Will Delta and others try to recoup the service? Maybe. But when LCC's drive down the fares and increase nonstop options at nearby airports, many folks will choose to drive, making service at many of the smaller airports no longer viable. That's my opinion. US Airways could have been on the fore-front of this trend in its markets, but it chose not to be (by inaction). That's my opinion.
 
OWB, MKL and ALO still have air service. In fact, I flew to MKL a few months ago (Jackson, TN).
 
JS said:
OWB, MKL and ALO still have air service.  In fact, I flew to MKL a few months ago (Jackson, TN).
[post="237652"][/post]​

You are correct and I was wrong with those examples... The scheduling database I used to check my info excluded these cities although they do have service... ALO from NW/MSP, MKL and OWB from AA/STL.
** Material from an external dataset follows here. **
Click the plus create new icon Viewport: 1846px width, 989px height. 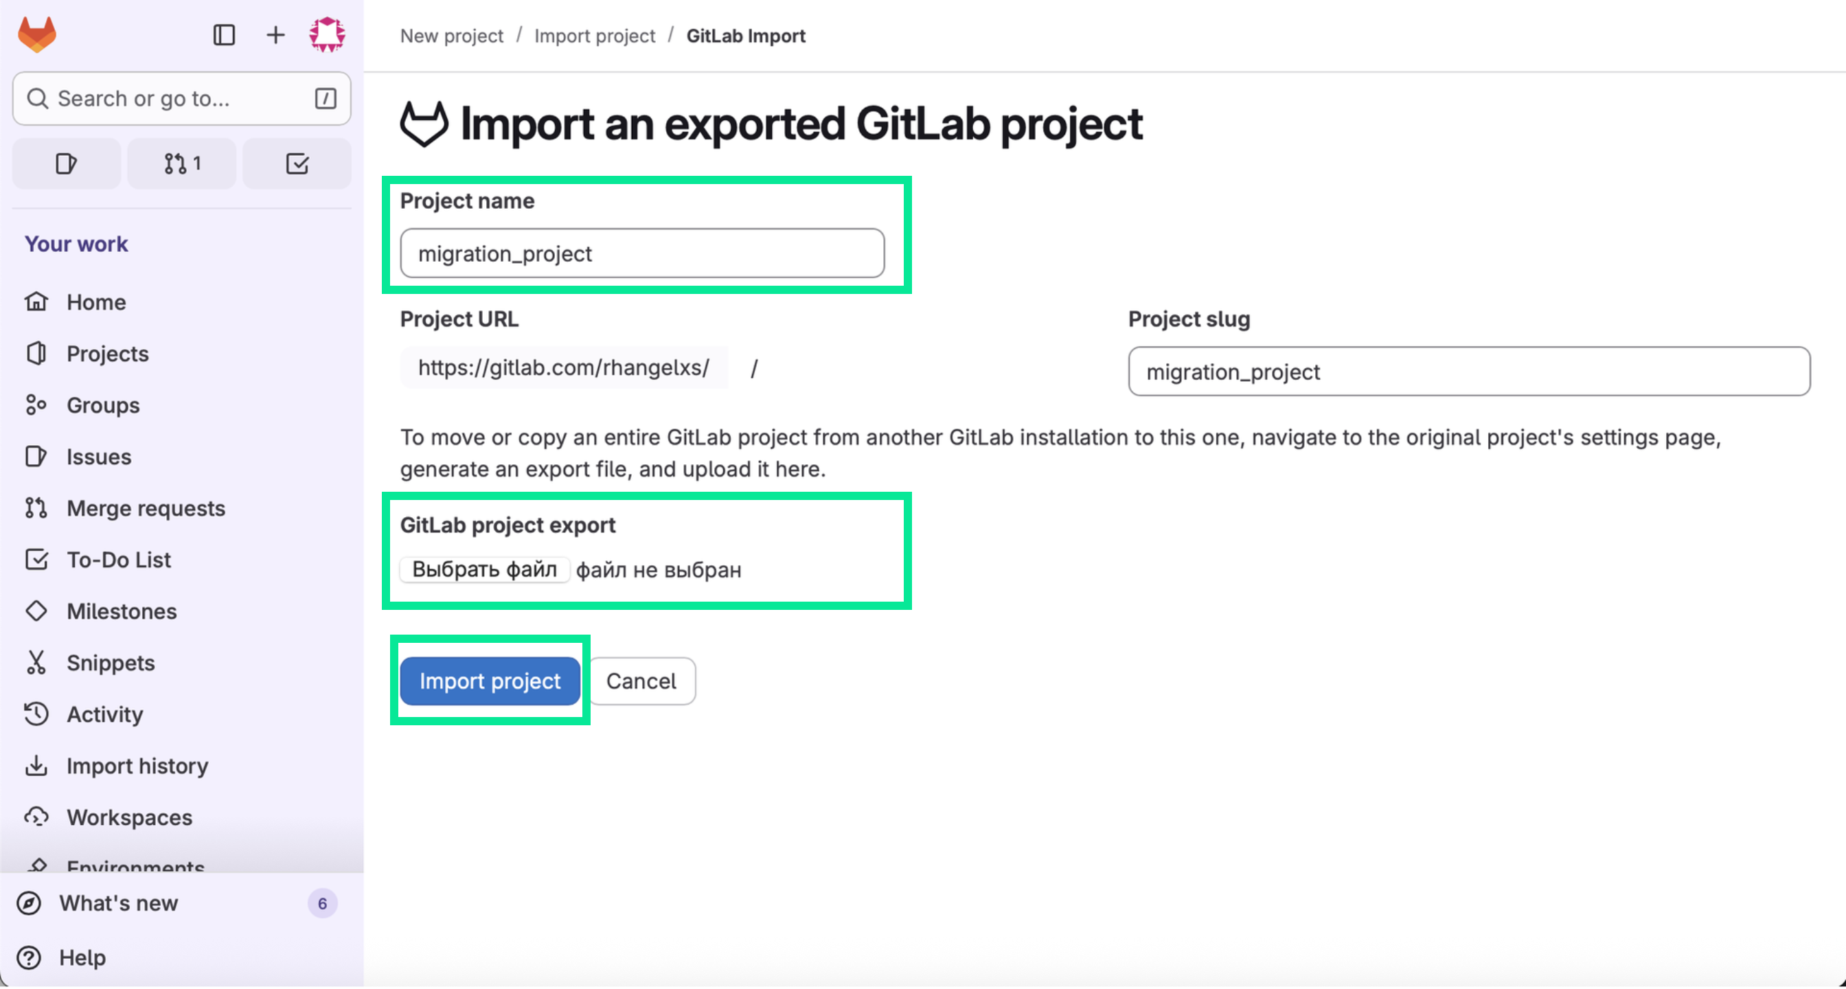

But the point is still that this is not low-fare service, like what US Airways says its aiming to provide. I am sure there are nuances and subtle problems with my examples, but the point is that Altoona does not have low-fare service, and the legacy airlines which fly there are likely not to be able to provide it .

I went and looked at Great Lakes Aviation's webpage and financials. I chose Great Lakes because they are one of the few all-turbo-prop airlines left in the USA, who happens to post their financials online. They are probably one of the few publicly owned all prop operators... The others (like CommutAir, Colgan, and Gulfstream) are probably privately owned.
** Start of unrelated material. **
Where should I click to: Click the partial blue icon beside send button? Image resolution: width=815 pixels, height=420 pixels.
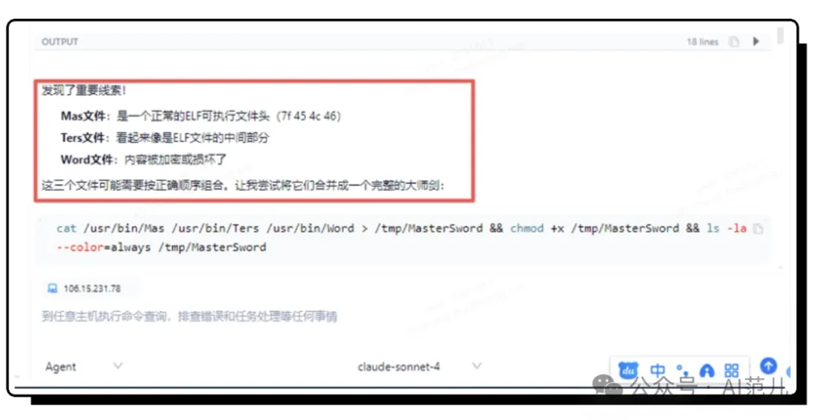(x=789, y=372)
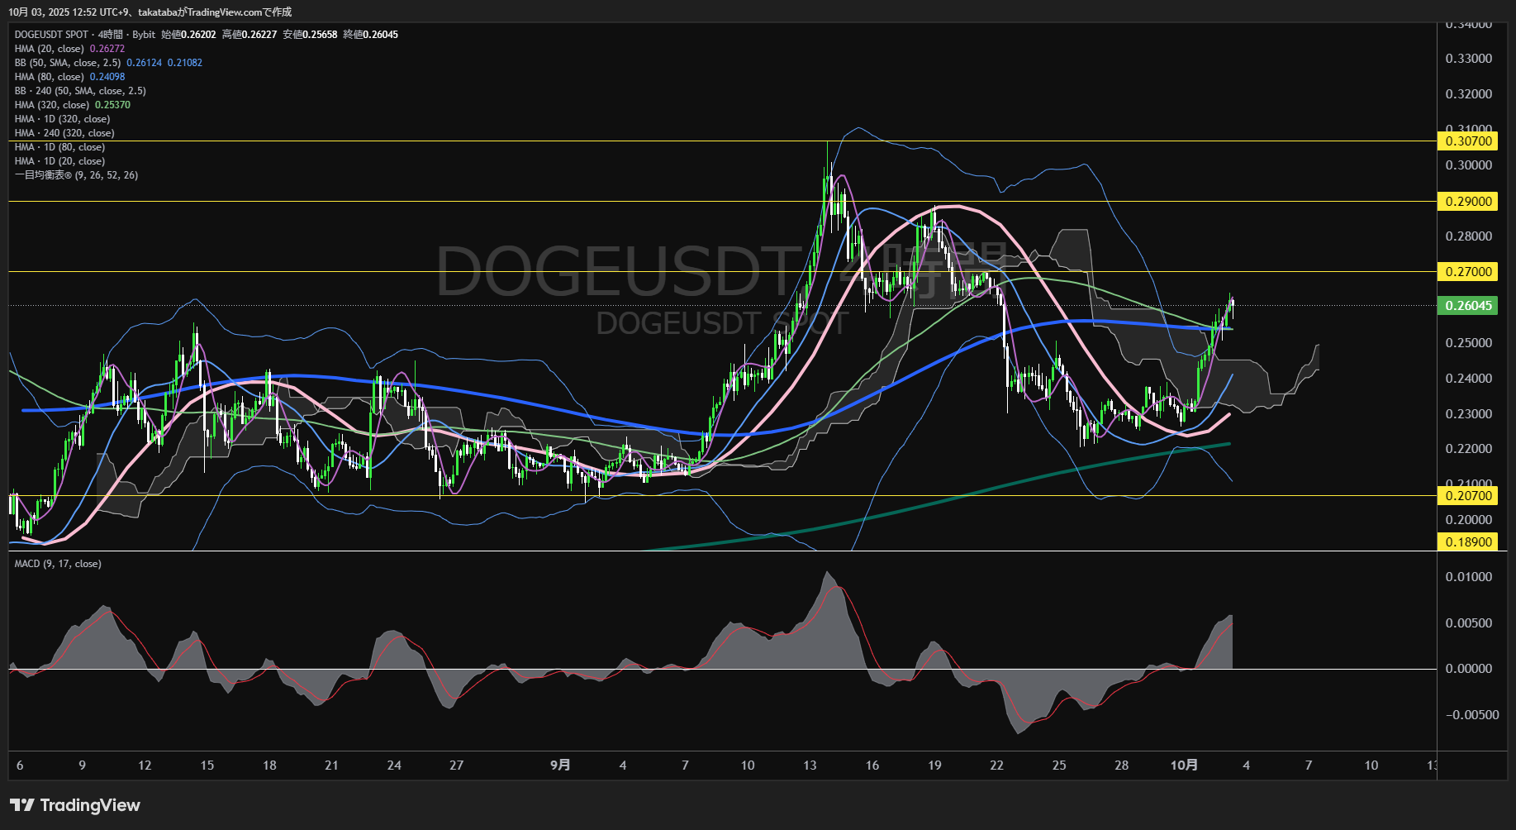Select the HMA · 1D (80, close) legend
Screen dimensions: 1516x830
(x=59, y=147)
Anyway, Great Lakes showed their 3Q04 CASM at 22.6cents. This compares to most LCC's at less than 8 cents, and US Airways mainline below 12cents. There is one LCC which has turbo-props in its fleet, that I can think of, and that's America West. This seems to be a hold-over from their pre-LCC days (prior to their fare structure change a few years back). Otherwise, no LCC uses props. The LCC model involves high-volume markets and low-cost service methods. The turbo props are best situated for extremely low-volume, relatively uncompetitive markets, and while they may be the most cost effective method of service these types of markets, they are not really low-cost providers in the same sense as Southwest and jetBlue's aircraft.

I think if you can get people into their cars and meet them at a consolidated service point, where you can offer them multiple options on RJ or better equipment, you can lower your total costs of business (by operating at less locations) and add value to the customer (by offering more flights/day, more destinations, jet equipment, and lower fares through lower costs). That is just my opinion, based on the fact it has worked on a larger scale for Southwest and other LCC's.
 
funguy,

I wouldn't call it quibbling with your analysis - more like adding a little info....

Given equivalent seating capacity, the turboprop has lower CASM than the RJ - primarily thru lower acquisition and fuel costs. Great Lakes has a mix of 19 and 31 seaters.

As some have posted here, the Dash 8-400 has better financials than either the CRJ-700 or Emb-170. The biggest problem is passenger perception and speed/range.

Jim

[added by me] I assume that Great Lakes' 22.6 cent CASM is not all inclusive, since they code share with Frontier and United - no reservations/sales cost plus possibly some other costs picked up by the code share partners.